The history of Noblesse Palace

Discover The History Of Noblesse Palace

The history of the Noblesse Palace – Center for Art and Events is long, having experienced both glory and decline over time, and today, two wonderful people with vision and a love for beauty, Loredana and Silviu Preda, have restored its brilliance and former glory.
But let us tell you the story of this building, which was saved from oblivion and decay and has emerged seemingly more beautiful and elegant. In 1881, as shown in the Archives of the Municipality of Bucharest, a construction permit was requested for a house located at that time at number 75, on Sfinților Street, and the architect who drew up all the plans for the house was Alexandru Săvulescu, who also designed the current National Museum of Romanian History.
The large-sized building amazes with its columns, decorative elements, and style. Of undeniable beauty, it is the only one of its kind preserved in the area, being a mark of times long gone, which qualifies it as a historical monument, class B. A detailed architectural analysis of the initial plans of this house highlights the fact that the architect was influenced by the boyar houses, but there are also a series of classical elements. That is precisely why the house fits into an eclectic style, just like all the works of the great architect. It is a house with a high ground floor, with well-defined rooms, high ceilings, and large windows, with slightly austere, somewhat rigid architecture, but beautiful precisely because of these elements. The walls of this building have witnessed various soirées, parties attended by the high society of Bucharest of those times, stories of both sad and joyful love.

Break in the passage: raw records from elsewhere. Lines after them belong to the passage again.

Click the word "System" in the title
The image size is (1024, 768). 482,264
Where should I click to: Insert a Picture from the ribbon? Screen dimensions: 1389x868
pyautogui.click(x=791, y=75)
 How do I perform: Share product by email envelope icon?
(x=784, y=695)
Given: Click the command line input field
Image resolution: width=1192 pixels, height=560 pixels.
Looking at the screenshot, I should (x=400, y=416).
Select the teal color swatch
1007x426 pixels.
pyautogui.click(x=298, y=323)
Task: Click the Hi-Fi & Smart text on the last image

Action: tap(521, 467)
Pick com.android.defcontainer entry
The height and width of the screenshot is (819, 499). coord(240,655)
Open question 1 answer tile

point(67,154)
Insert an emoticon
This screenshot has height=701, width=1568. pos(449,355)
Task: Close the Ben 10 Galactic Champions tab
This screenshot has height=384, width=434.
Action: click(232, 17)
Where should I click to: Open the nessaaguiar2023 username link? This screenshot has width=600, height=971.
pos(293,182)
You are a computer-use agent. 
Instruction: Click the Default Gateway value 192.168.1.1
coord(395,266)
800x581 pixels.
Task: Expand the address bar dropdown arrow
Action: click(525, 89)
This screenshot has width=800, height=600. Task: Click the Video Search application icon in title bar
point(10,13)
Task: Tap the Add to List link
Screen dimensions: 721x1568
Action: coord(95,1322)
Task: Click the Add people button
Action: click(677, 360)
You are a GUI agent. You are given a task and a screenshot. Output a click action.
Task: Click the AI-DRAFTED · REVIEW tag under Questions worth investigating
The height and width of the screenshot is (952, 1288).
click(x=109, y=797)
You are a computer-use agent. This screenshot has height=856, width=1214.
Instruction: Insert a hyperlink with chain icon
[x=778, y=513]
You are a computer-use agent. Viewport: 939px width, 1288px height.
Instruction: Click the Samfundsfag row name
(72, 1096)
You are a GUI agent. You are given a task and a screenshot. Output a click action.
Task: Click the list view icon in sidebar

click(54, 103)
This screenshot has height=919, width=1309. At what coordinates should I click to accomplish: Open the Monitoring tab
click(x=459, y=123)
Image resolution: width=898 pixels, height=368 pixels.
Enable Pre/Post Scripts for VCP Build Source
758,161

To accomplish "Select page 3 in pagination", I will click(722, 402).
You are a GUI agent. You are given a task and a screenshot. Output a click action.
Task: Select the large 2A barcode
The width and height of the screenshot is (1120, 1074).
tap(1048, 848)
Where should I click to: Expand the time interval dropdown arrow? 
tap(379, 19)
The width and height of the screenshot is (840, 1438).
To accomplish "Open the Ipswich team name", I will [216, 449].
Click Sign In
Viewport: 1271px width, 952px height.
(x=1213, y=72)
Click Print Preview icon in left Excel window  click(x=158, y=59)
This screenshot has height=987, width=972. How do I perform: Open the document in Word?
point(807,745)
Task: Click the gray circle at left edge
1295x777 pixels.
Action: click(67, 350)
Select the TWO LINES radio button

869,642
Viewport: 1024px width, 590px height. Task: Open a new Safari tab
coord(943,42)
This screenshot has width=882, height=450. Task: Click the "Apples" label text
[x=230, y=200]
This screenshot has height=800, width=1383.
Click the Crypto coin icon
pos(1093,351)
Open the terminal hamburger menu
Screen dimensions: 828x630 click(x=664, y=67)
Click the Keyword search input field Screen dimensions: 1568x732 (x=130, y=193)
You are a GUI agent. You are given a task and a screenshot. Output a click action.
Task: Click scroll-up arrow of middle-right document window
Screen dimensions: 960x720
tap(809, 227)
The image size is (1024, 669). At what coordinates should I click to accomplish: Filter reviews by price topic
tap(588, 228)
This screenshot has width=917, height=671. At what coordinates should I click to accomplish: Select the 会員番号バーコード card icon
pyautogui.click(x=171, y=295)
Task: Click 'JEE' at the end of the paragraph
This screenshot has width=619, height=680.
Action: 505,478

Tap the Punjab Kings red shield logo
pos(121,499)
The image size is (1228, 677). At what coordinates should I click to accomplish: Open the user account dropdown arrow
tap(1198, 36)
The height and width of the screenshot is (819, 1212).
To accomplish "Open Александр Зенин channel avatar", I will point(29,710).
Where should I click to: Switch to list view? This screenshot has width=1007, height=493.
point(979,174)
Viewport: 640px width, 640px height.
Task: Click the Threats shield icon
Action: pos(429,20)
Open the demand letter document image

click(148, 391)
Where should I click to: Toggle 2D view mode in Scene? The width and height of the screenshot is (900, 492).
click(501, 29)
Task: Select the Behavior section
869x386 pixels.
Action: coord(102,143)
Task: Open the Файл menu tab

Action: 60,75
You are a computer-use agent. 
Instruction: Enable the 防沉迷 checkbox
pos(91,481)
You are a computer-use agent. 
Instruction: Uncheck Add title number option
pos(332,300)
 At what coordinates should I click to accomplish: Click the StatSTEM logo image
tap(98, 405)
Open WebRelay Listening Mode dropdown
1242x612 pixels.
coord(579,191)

The house was commissioned by banker Ioan Pascu. It is difficult to ascertain who Ioan Pascu truly was, the real founder and first inhabitant of the house. Nevertheless, he was a person of means since he could afford to hire one of the most in-vogue Romanian architects of the time, Alexandru Săvulescu, to draw up the plans and oversee the completion of the project. Ioan Pascu managed to engage the renowned architect in his first project in Romania, only a few months after the latter had won a precious medal at the Paris Architecture Exhibition.

The year 1903 brought about a series of changes for the elegant residence on Sfinților Street. Many of the architectural elements were replaced, these modifications being carried out by the contractor L. Schmidt for the new owner of the property, Leonid Berkowitz. The new owner was a well-known figure in early 20th-century Bucharest, being the owner of the bank bearing his name, located in the Lipscani area. The 1900s are characterized, in architecture, by a style that emphasizes curved forms, sinuous lines, and vegetal-inspired motifs, with a visible influence of art nouveau, showing an openness to the French culture of those times. L. Schmidt also intervened in the structure of the house, completely rearranging it to the liking of the new owner.
Of undeniable elegance and beauty, retaining a special charm of times long past, the house came into the possession of the Romanian Communist Party and from 1950 to 1988 it housed the Palatul Copiilor of Sector 2. Even under these conditions, it remained in good condition, its structure not being destroyed by the passage of time.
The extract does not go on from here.